Additionally, despite the slight decline in five-year employment, South Dakota’s job market is healthier than that of most states. As of June, unemployment stood at 7.2% in South Dakota, well below the 11.1% national jobless rate.
> 5 yr. annualized GDP growth rate through Q1 2020: +2.8% (7th highest)
> 5 yr. annualized employment growth rate through June 2020: -0.7% (23rd highest)
> June 2020 unemployment rate: 10.4% (18th highest)

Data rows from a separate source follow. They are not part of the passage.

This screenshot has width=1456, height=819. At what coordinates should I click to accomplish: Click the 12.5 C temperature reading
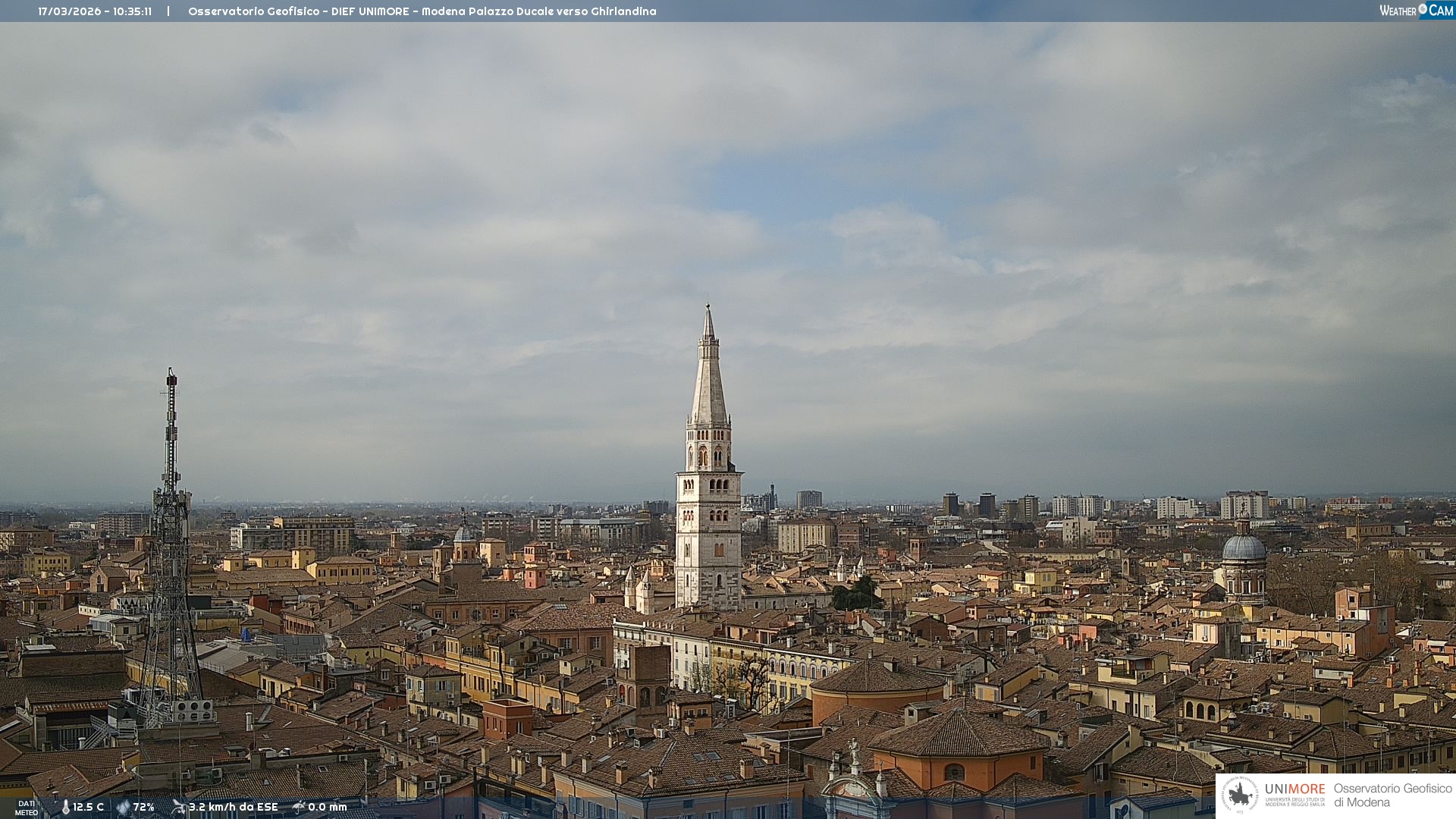[89, 808]
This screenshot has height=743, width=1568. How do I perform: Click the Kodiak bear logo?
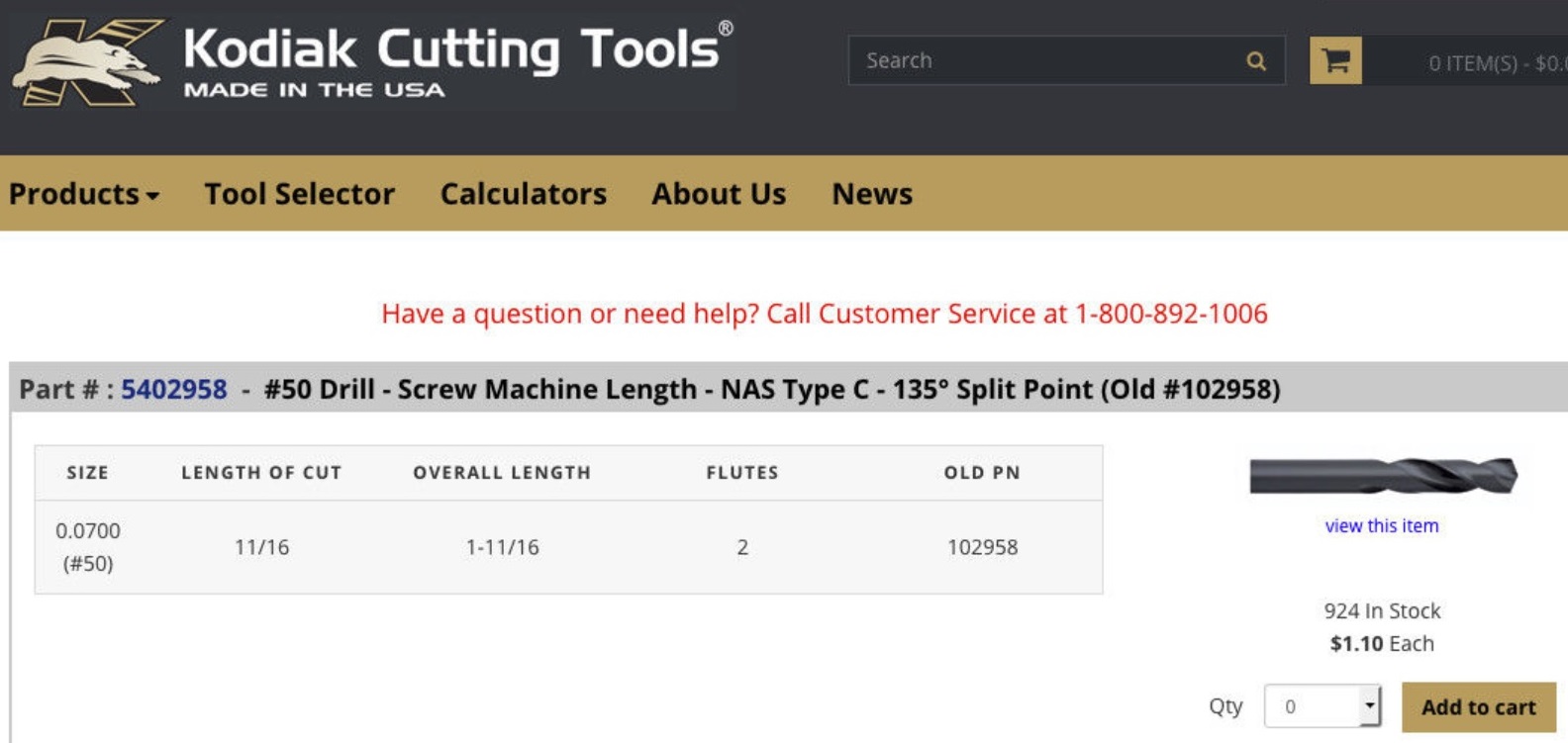tap(89, 61)
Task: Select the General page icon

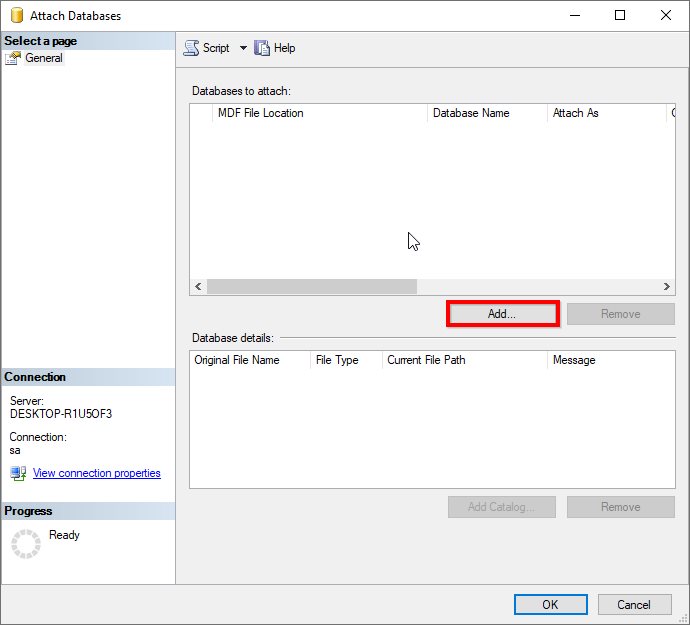Action: click(13, 58)
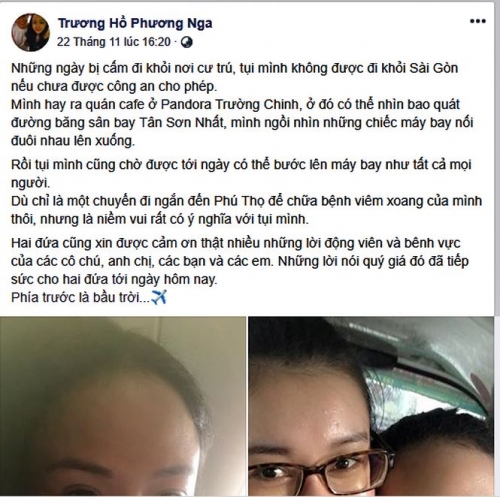Open the left blurry selfie photo

point(123,406)
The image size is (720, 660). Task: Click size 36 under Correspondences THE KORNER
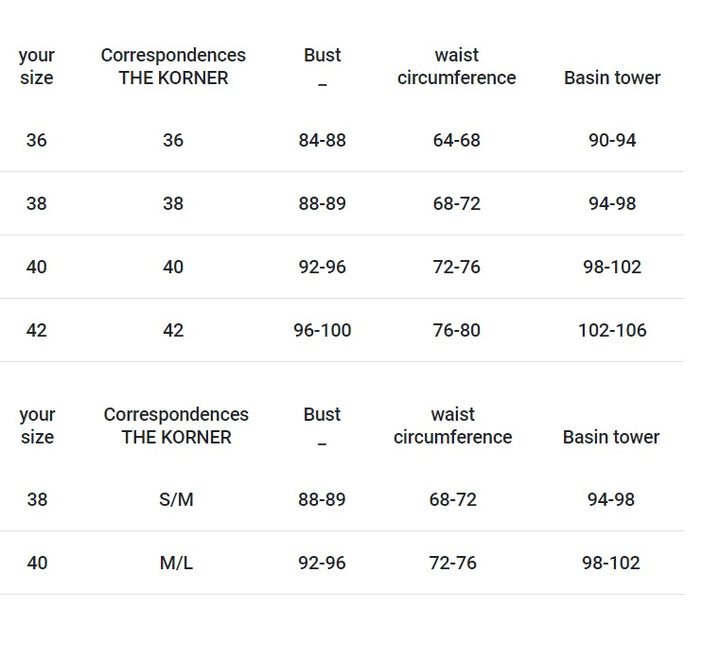pyautogui.click(x=173, y=140)
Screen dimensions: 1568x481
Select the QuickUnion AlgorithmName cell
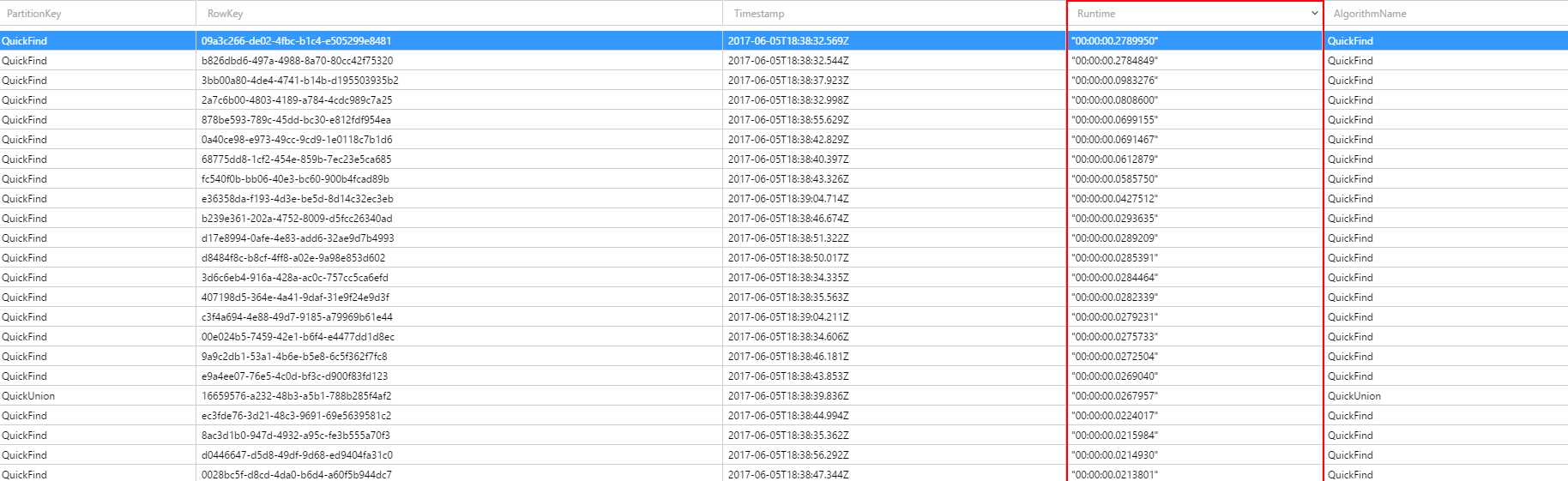click(x=1354, y=396)
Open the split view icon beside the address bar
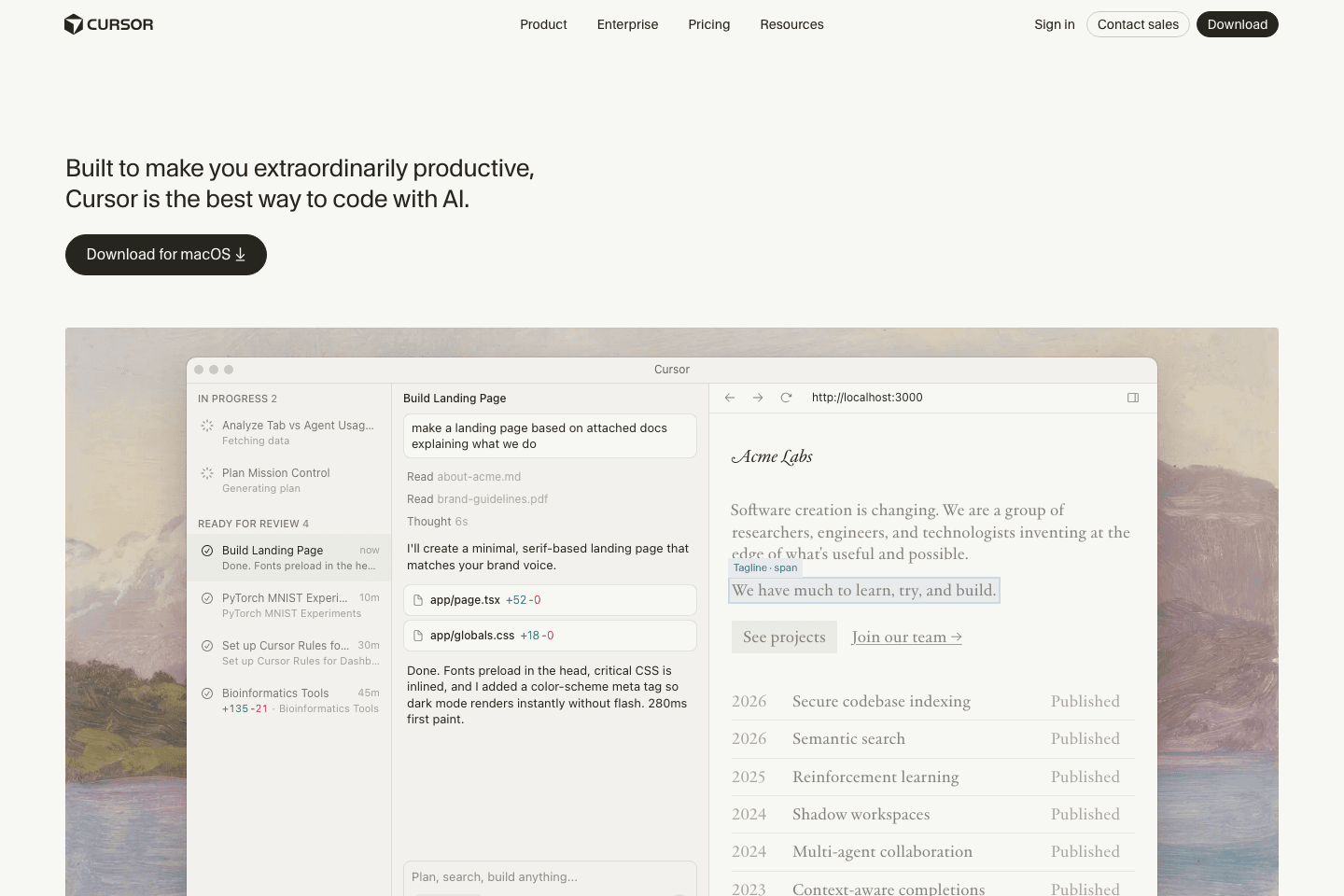Screen dimensions: 1344x896 point(1133,398)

> Poverty rate: 13.6% (17th highest)
Florida’s economy relies heavily on tourism, an industry hit hard by the COVID-19 pandemic. Partially as a result, there are over 1 million fewer people working in the state now than there were at the same time last year. The state’s June unemployment rate of 10.4% is also higher than that of most other states.
Despite the number of jobs that have disappeared in Florida, the state has reported relatively strong economic growth in recent years. Since 2015, Florida’s GDP climbed 15.0%, faster than all but half a dozen states and the comparable 9.8% national GDP growth.
20. North Carolina
> 5 yr. annualized GDP growth rate through Q1 2020: +1.6% (19th highest)
> 5 yr. annualized employment growth rate through June 2020: -0.3% (17th highest)
> June 2020 unemployment rate: 7.6% (14th lowest)
> Poverty rate: 14.0% (14th highest)
North Carolina’s real GDP grew at an average of 1.6% per year from 2015 to 2020, a higher growth rate than 31 other states. This increase was largely driven by expansion in the professional, scientific, and technical service sector, which grew at an average of 6.2% annually from 2015 to 2020.
North Carolina’s labor force has been much less dramatically affected by the COVID-19 pandemic than most other states. The state’s unemployment rate increased by just 1.7 percentage points, compared to the 5.8 percentage point increase nationwide. North Carolina’s unemployment rate of 7.6% is well below the 11.1% U.S. rate.